Explore the material:
(a) For the passage on the azalea leaf miner, decide whether each statement agrees with it: (i) the moth was first described in Japan; (ii) in Britain the species is double-brooded; (iii) the pupa is dark brown. Answer each with yes or no and quote the deciding words.
(b) Repeat the part of the azalea leaf miner passage that opens with the words containing "Caloptilia azaleella (azalea" and closes with "British Columbia, Canada.".
(c) According to the azalea leaf miner passage, what is the moth's wingspan?

Text segment:
********************

Caloptilia azaleella (azalea leaf miner) is a moth of the family Gracillariidae. It is endemic to Japan, but has been introduced worldwide, wherever there are Azaleas.

==Distribution==
Initially described in the Netherlands from plants imported from Japan, it is found throughout Europe and has also been introduced in New Zealand and eastern Australia. In the southern part of Britain it occurs in sheltered gardens including Buckingham Palace, the Royal Botanic Gardens, Kew and the Royal Horticultural Society Gardens, Wisley. It has been widely reported in greenhouses. In the United States the species can be found from Florida to Texas, and as far north as Long Island, West Virginia, and the Ohio Valley. On the west Coast it is found in California, Washington and British Columbia, Canada.

==Description==
The type locality is Boskoop, Netherlands, and was described in 1913, from moths reared on Azalea indica, a cultivar of Rhododendron indicum, that was imported from Japan. The moths forewings are mainly dark brown with a yellow band along the costal margin. The wingspan is 10–11 mm and it flies from May to October depending on the location and in Britain is double-brooded and sometimes there is a partial third brood.

==Ecology==
Caloptilia azaleella deposits its eggs on azalea (Rhododendron spp) plants, under leaves near the midrib. These are the only hosts so far recorded. The larva initially forms a mine and later rolls the leaf downwards from the tip, forming a cone. When mature a pale-brown pupa is formed in a white, membranous silken cocoon spun beneath a leaf and the moths can mate a week later.

********************

Dataset content:
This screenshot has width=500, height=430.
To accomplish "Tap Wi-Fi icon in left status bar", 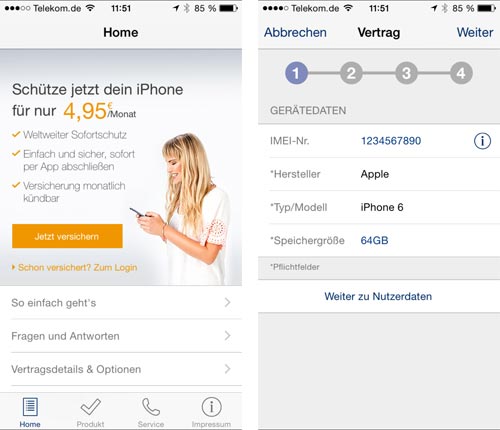I will pyautogui.click(x=90, y=8).
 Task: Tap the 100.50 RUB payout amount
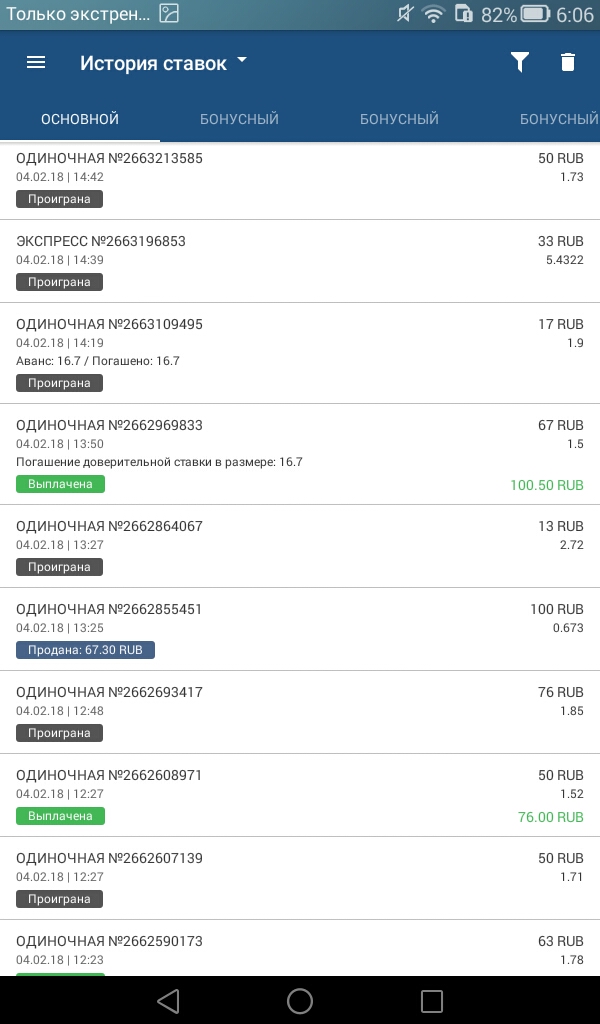tap(546, 485)
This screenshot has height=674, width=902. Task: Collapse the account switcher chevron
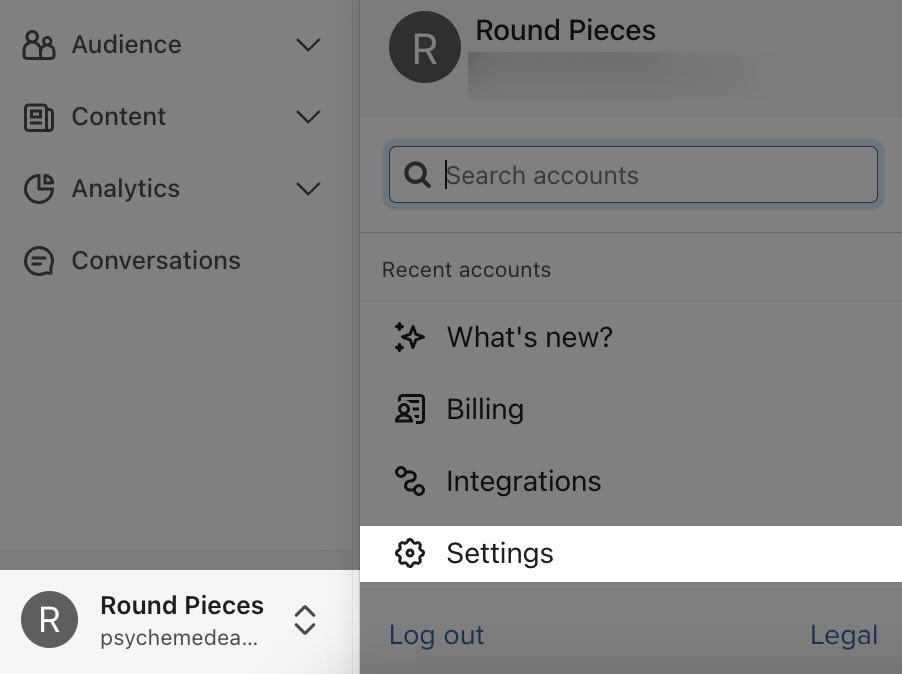[305, 619]
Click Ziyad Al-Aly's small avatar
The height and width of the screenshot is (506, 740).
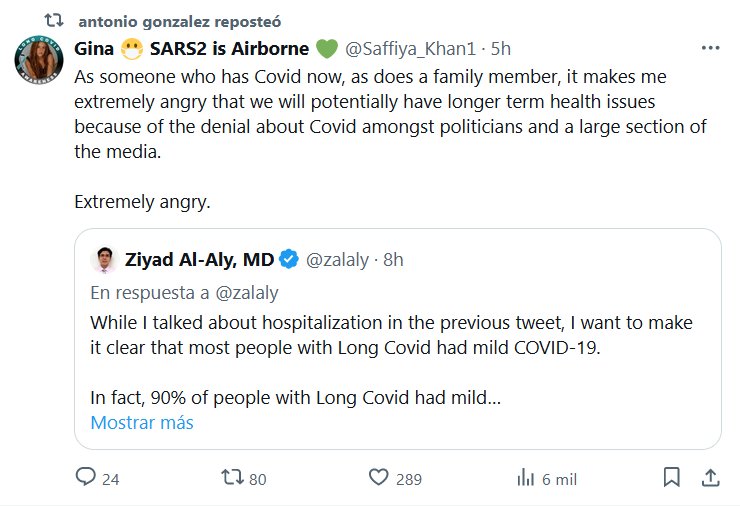point(104,260)
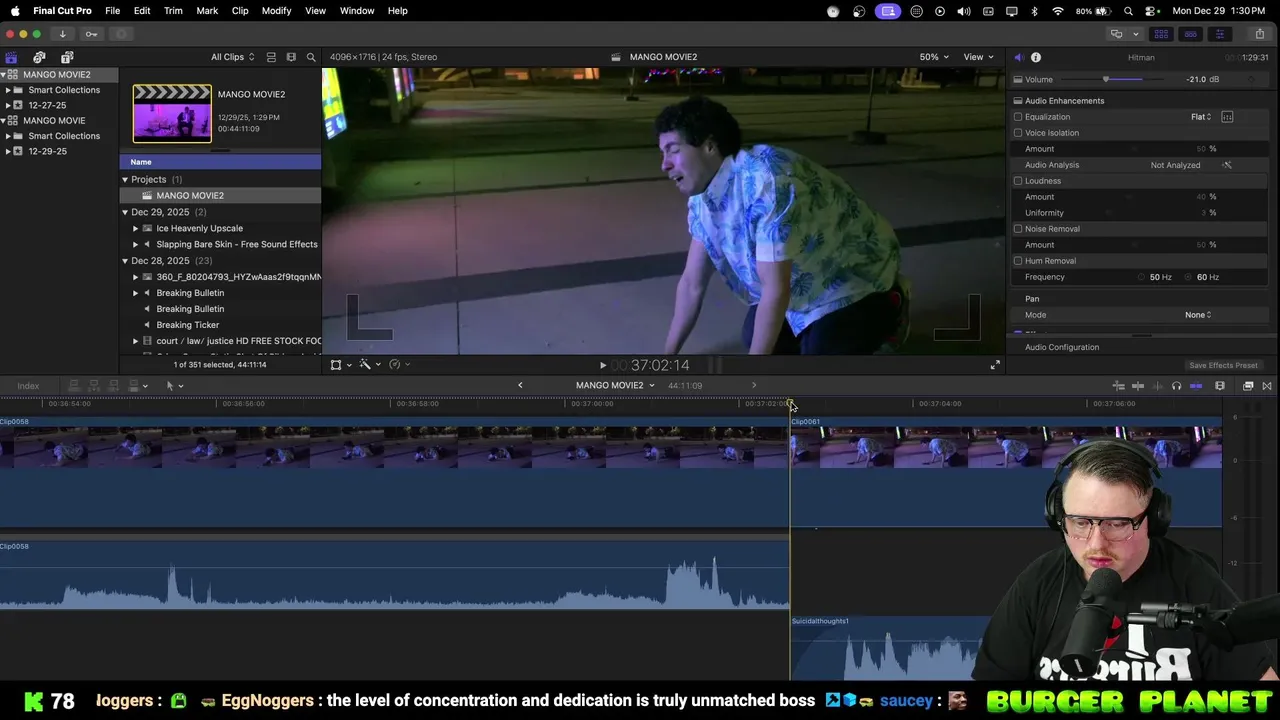This screenshot has width=1280, height=720.
Task: Enable the Voice Isolation checkbox
Action: pos(1018,133)
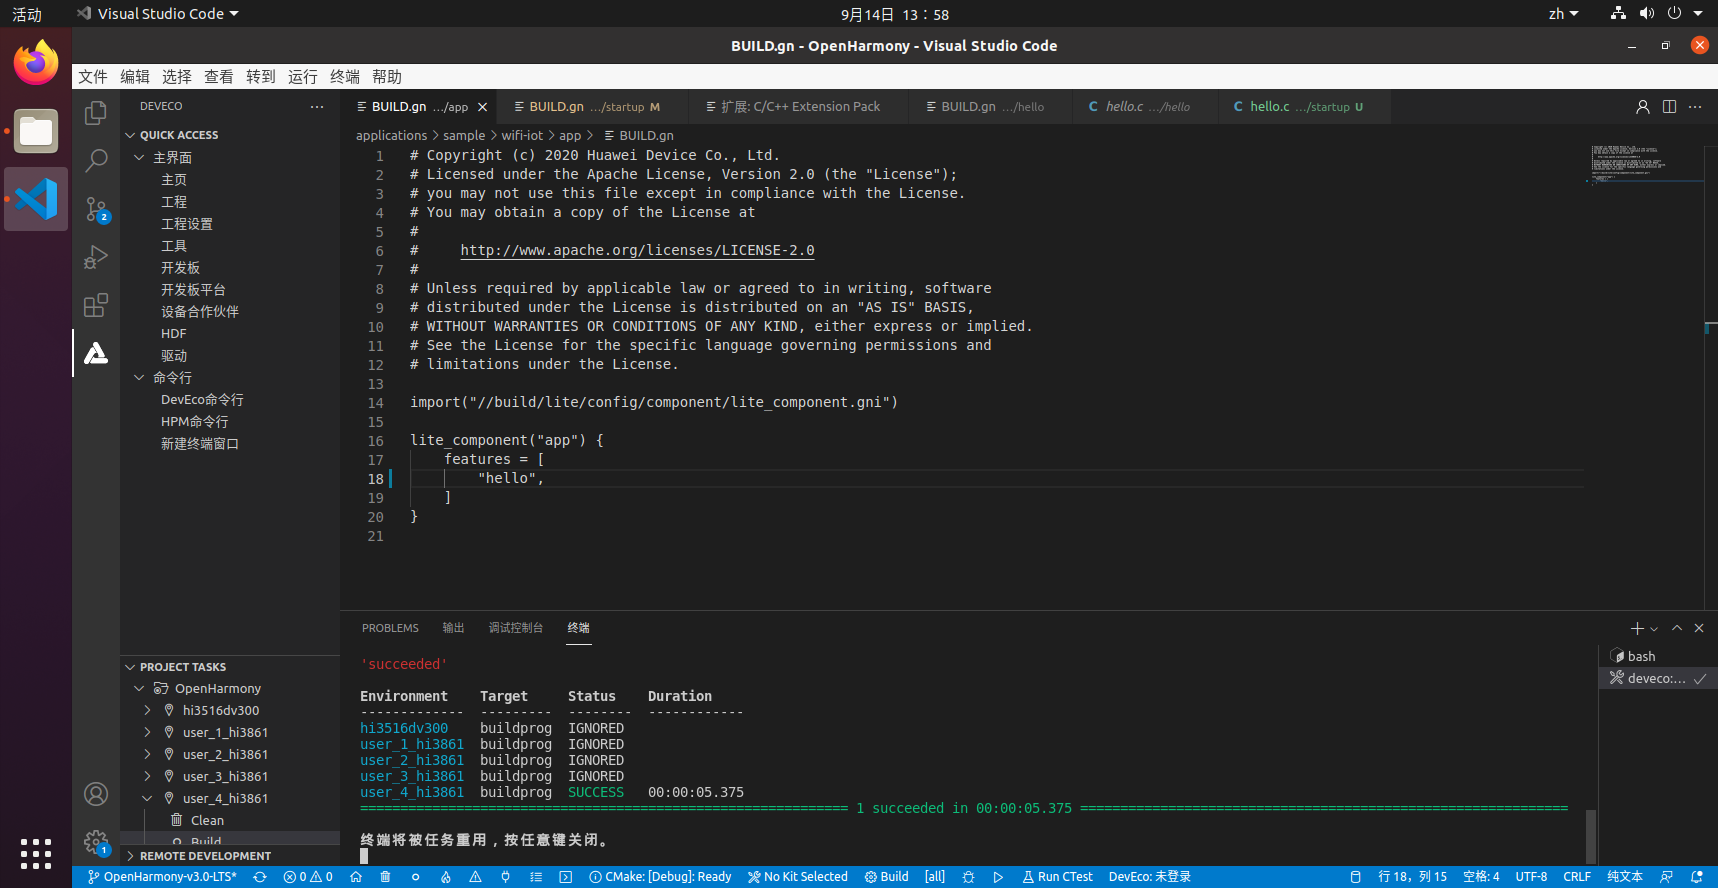Expand the REMOTE DEVELOPMENT section

(130, 856)
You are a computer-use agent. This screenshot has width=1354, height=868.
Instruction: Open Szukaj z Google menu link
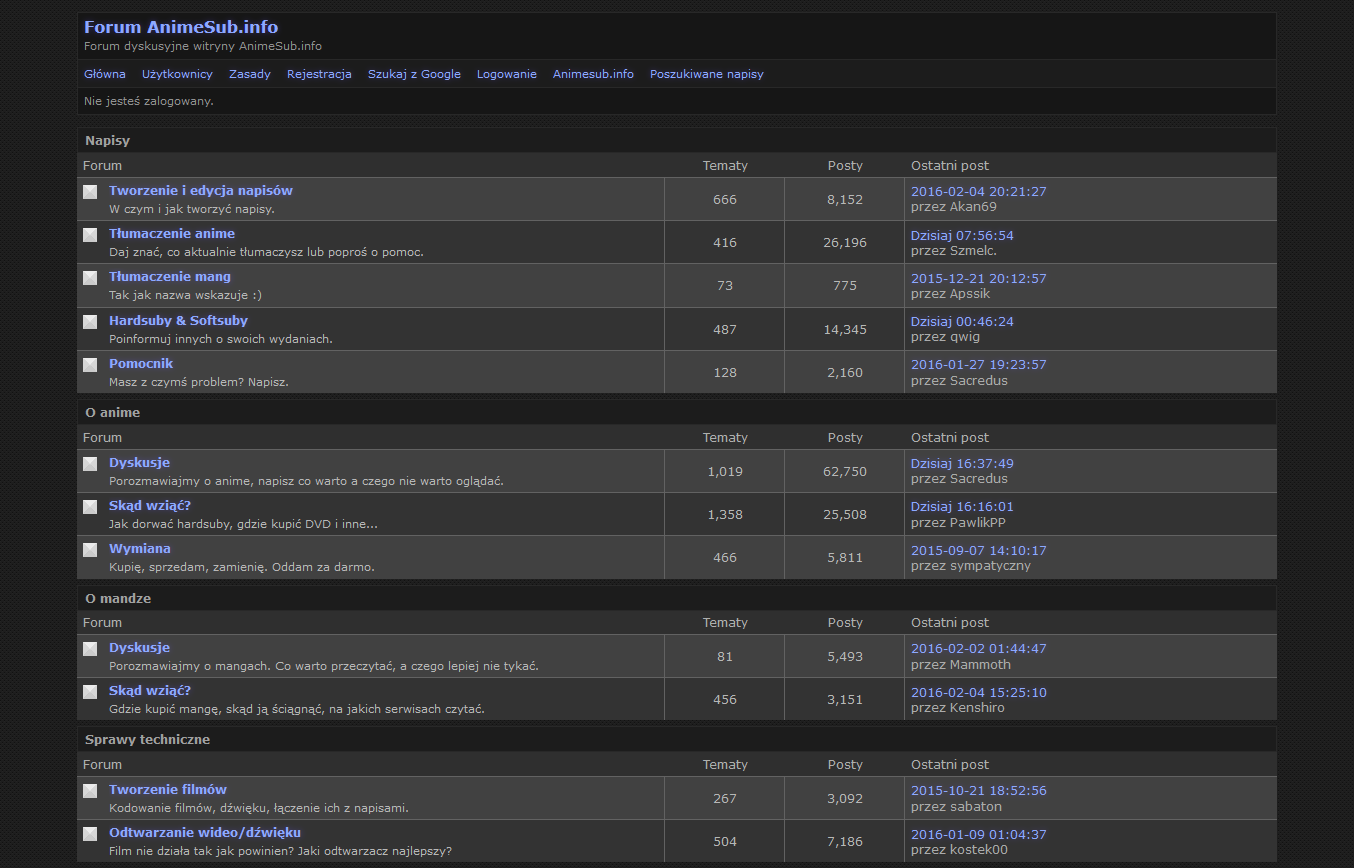[414, 74]
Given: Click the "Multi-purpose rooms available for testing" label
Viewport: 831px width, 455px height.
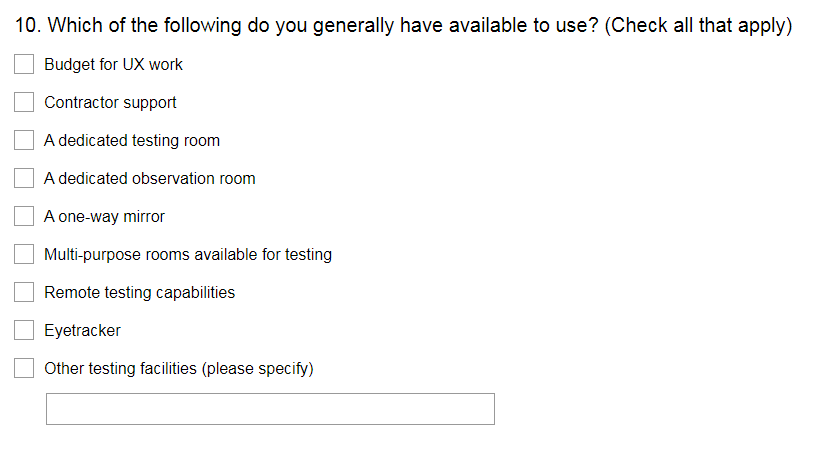Looking at the screenshot, I should point(188,255).
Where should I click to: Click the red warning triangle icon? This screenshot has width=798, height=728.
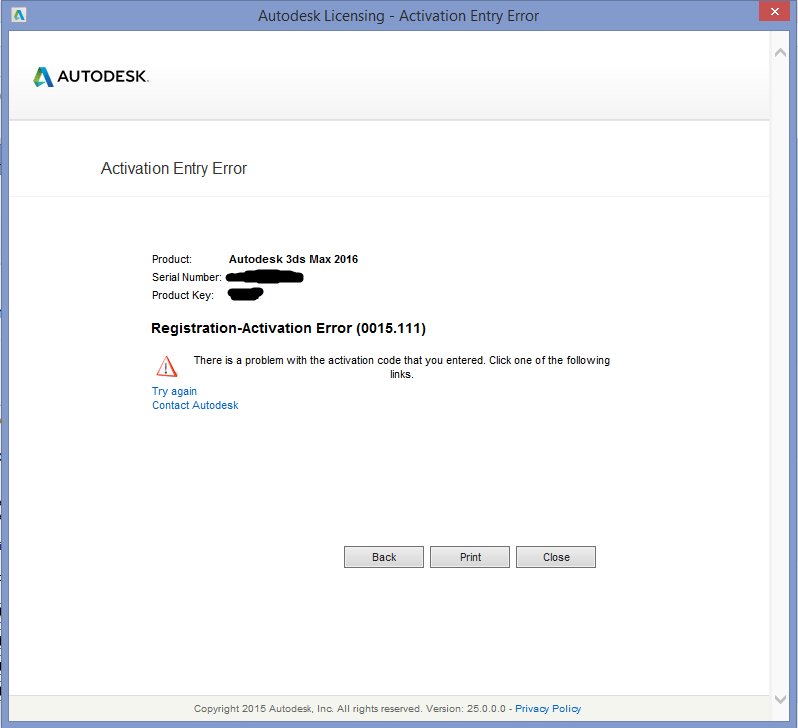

********************

Responses by task:
(a)
(i) No: "Initially described in the Netherlands from plants imported from Japan"
(ii) Yes: "in Britain is double-brooded"
(iii) No: "a pale-brown pupa is formed in a white, membranous silken cocoon"

(b)
Caloptilia azaleella (azalea leaf miner) is a moth of the family Gracillariidae. It is endemic to Japan, but has been introduced worldwide, wherever there are Azaleas.

==Distribution==
Initially described in the Netherlands from plants imported from Japan, it is found throughout Europe and has also been introduced in New Zealand and eastern Australia. In the southern part of Britain it occurs in sheltered gardens including Buckingham Palace, the Royal Botanic Gardens, Kew and the Royal Horticultural Society Gardens, Wisley. It has been widely reported in greenhouses. In the United States the species can be found from Florida to Texas, and as far north as Long Island, West Virginia, and the Ohio Valley. On the west Coast it is found in California, Washington and British Columbia, Canada.

(c) 10–11 mm